Source material: Begin

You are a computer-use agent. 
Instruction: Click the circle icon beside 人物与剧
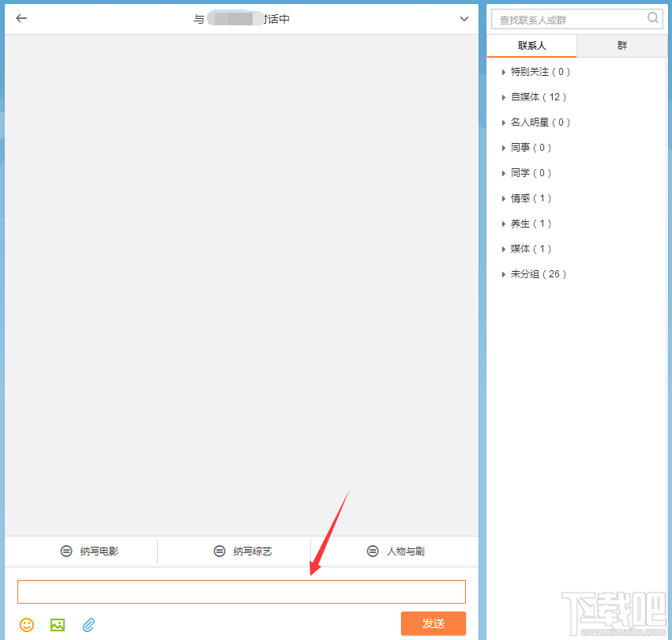pyautogui.click(x=372, y=551)
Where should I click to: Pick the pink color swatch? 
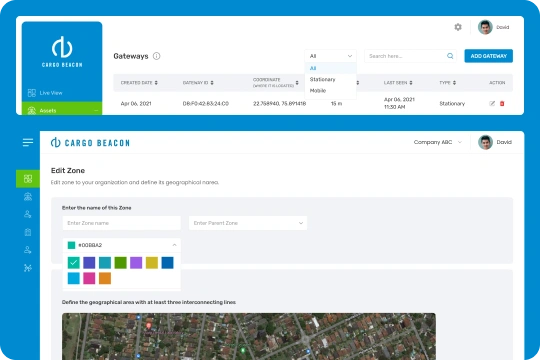[89, 278]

Source material: End

* [Try it]: Every line above must appear in the answer unchanged, and no picture may appear in it.

* [Response to the task]:
You are a computer-use agent. 
Instruction: Click the circle icon beside 人物与剧
pyautogui.click(x=372, y=551)
Where should I click to: Pick the pink color swatch? 
[89, 278]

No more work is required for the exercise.